Reproduce, with no changes, the line that contains "Click @quitaulla1569's profile" and all the lines that come after it in the records.

▶ **Dataset entries**

====

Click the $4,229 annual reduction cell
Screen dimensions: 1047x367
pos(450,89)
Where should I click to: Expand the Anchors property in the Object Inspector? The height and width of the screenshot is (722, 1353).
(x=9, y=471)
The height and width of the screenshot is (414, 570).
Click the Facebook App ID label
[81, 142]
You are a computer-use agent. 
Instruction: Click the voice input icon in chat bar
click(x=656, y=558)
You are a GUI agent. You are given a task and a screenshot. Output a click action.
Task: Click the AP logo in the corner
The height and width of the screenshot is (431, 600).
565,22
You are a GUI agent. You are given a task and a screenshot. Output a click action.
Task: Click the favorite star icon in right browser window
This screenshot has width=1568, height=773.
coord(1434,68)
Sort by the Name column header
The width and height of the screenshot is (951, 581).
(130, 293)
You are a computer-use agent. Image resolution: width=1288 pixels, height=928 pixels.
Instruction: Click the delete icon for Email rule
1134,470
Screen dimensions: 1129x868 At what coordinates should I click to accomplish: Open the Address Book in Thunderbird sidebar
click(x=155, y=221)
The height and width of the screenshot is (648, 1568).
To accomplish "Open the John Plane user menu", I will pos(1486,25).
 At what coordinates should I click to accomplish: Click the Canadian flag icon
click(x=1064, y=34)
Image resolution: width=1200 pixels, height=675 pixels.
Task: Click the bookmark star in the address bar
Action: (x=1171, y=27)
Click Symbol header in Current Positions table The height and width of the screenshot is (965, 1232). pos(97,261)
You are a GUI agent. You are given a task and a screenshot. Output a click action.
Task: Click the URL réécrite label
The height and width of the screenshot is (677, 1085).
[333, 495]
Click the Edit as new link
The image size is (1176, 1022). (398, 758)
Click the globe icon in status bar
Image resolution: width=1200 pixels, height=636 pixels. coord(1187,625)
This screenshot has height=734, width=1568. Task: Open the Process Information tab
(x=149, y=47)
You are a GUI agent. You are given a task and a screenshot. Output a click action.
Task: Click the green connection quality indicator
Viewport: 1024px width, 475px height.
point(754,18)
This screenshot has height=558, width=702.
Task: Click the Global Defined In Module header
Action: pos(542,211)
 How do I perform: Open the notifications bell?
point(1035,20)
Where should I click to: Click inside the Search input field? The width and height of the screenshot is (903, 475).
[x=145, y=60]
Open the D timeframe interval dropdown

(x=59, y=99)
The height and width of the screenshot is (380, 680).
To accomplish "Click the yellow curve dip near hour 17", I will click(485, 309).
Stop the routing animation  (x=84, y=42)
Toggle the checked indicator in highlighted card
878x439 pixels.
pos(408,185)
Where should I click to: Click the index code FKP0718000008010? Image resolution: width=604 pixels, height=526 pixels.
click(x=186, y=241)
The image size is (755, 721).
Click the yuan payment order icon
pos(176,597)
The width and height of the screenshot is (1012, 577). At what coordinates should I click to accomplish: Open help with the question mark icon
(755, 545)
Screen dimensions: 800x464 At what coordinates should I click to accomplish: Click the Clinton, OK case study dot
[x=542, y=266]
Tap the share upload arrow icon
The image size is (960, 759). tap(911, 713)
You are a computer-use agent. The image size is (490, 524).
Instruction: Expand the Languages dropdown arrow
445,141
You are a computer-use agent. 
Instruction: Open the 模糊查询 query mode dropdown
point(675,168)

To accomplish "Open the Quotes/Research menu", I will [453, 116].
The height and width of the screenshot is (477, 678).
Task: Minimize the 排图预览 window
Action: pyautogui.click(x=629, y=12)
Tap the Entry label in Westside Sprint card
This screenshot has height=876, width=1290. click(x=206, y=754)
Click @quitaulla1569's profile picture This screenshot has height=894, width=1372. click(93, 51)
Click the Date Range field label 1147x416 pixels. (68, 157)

====

▶ **Response area**
Click @quitaulla1569's profile picture This screenshot has height=894, width=1372. click(93, 51)
Click the Date Range field label 1147x416 pixels. (68, 157)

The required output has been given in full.